I have been in the restaurant business for 44 years.
Not adjacent to it. Not consulting into it from the outside. In it — on the stage, in the kitchen, in the numbers, in the hiring decisions, in the lease negotiations, in the openings and the closings and every shift in between.
The first half of those 44 years was operations. Every format. Every volume. High-traffic urban concepts and quiet neighborhood independents. Ultra-rich markets and ultra-poor communities. Full-service, fast-casual, fine dining, and everything the industry had invented between those categories by the time I had worked through most of them. I did not specialize. I did not stay in one lane. I accumulated the full width and depth of what the restaurant business actually is — not a corner of it, not a category of it, but the whole thing.
That breadth was not accidental. It was the education.
Because what the breadth revealed — what you can only see when you have worked across enough formats, enough markets, enough volume levels — is a gap. The independent operator running a full-service room in a mid-size market is running a business that requires the same operational sophistication as any concept in any market. But almost no one is teaching them the business thinking that makes that sophistication possible. They are learning the operation. They are not learning the business of the operation. And that gap — between operational competence and business acumen — is where most independent operators stop growing. We know from science that when an entity stops growing, it starts dying. The operator who has plateaued has not found stability.
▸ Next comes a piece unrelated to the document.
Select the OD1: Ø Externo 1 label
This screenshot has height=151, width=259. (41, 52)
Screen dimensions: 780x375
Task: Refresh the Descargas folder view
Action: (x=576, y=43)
They have begun a decline that will not announce itself until the cost is already compounding.
I saw it everywhere. Every market. Every concept. Every operator who was working harder than anyone around them and still losing ground. Not because they lacked effort. Because they lacked the framework that converts effort into compounding results.
I had both. The operational credibility — earned across 200+ operators, 34 openings, 44 years of shifts that produced pattern recognition no classroom produces. And the business acumen — the financial literacy, the strategic thinking, the systems architecture — that most operators in this industry never develop because no one ever told them they needed it.
The consulting work was not a career pivot. It was the logical conclusion of what the ops years revealed. The gap was desperate. The need was real. And I had spent the first half of my career building exactly the tool set that could close it.
The second half has been closing it.